Copy out every line of the rows below word for word, changing nothing.

[Rows on where targets appear]
** START **

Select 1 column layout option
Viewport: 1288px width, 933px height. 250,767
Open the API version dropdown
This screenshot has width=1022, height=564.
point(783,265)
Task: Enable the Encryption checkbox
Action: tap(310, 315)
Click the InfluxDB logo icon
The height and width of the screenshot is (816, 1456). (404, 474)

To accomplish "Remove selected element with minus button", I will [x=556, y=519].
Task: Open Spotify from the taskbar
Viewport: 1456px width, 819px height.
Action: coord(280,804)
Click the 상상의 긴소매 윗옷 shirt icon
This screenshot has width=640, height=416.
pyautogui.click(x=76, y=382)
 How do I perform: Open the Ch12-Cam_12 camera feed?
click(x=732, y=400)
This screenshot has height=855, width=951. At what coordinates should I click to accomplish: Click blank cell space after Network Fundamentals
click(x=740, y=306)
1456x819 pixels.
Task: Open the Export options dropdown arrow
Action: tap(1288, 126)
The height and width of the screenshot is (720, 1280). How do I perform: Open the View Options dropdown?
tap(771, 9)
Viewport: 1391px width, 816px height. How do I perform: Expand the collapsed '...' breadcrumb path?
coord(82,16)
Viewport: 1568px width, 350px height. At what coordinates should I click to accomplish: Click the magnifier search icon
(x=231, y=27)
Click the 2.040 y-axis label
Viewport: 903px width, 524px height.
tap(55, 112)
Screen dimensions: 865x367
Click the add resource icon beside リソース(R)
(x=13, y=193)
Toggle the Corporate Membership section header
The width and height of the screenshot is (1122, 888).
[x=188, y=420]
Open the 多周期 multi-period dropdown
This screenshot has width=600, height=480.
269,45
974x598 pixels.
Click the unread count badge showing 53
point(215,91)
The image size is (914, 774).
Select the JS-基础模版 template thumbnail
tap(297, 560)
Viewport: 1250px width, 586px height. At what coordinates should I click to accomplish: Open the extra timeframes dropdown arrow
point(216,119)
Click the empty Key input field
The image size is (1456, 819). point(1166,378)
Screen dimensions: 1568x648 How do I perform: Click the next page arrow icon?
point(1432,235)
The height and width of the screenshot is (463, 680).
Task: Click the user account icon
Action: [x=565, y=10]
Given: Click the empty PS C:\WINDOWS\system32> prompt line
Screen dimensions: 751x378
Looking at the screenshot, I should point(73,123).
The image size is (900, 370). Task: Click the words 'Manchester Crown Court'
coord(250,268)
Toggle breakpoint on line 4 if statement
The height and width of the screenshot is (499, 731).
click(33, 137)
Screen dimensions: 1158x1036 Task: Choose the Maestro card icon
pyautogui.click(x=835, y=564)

** END **

COMPLETE ANSWER:
Select 1 column layout option
Viewport: 1288px width, 933px height. 250,767
Open the API version dropdown
This screenshot has width=1022, height=564.
point(783,265)
Task: Enable the Encryption checkbox
Action: tap(310, 315)
Click the InfluxDB logo icon
The height and width of the screenshot is (816, 1456). (404, 474)

To accomplish "Remove selected element with minus button", I will [x=556, y=519].
Task: Open Spotify from the taskbar
Viewport: 1456px width, 819px height.
Action: coord(280,804)
Click the 상상의 긴소매 윗옷 shirt icon
This screenshot has width=640, height=416.
pyautogui.click(x=76, y=382)
 How do I perform: Open the Ch12-Cam_12 camera feed?
click(x=732, y=400)
This screenshot has height=855, width=951. At what coordinates should I click to accomplish: Click blank cell space after Network Fundamentals
click(x=740, y=306)
1456x819 pixels.
Task: Open the Export options dropdown arrow
Action: tap(1288, 126)
The height and width of the screenshot is (720, 1280). How do I perform: Open the View Options dropdown?
tap(771, 9)
Viewport: 1391px width, 816px height. How do I perform: Expand the collapsed '...' breadcrumb path?
coord(82,16)
Viewport: 1568px width, 350px height. At what coordinates should I click to accomplish: Click the magnifier search icon
(x=231, y=27)
Click the 2.040 y-axis label
Viewport: 903px width, 524px height.
tap(55, 112)
Screen dimensions: 865x367
Click the add resource icon beside リソース(R)
(x=13, y=193)
Toggle the Corporate Membership section header
The width and height of the screenshot is (1122, 888).
[x=188, y=420]
Open the 多周期 multi-period dropdown
This screenshot has width=600, height=480.
269,45
974x598 pixels.
Click the unread count badge showing 53
point(215,91)
The image size is (914, 774).
Select the JS-基础模版 template thumbnail
tap(297, 560)
Viewport: 1250px width, 586px height. At what coordinates should I click to accomplish: Open the extra timeframes dropdown arrow
point(216,119)
Click the empty Key input field
The image size is (1456, 819). point(1166,378)
Screen dimensions: 1568x648 How do I perform: Click the next page arrow icon?
point(1432,235)
The height and width of the screenshot is (463, 680).
Task: Click the user account icon
Action: [x=565, y=10]
Given: Click the empty PS C:\WINDOWS\system32> prompt line
Screen dimensions: 751x378
Looking at the screenshot, I should point(73,123).
The image size is (900, 370). Task: Click the words 'Manchester Crown Court'
coord(250,268)
Toggle breakpoint on line 4 if statement
The height and width of the screenshot is (499, 731).
click(33, 137)
Screen dimensions: 1158x1036 Task: Choose the Maestro card icon
pyautogui.click(x=835, y=564)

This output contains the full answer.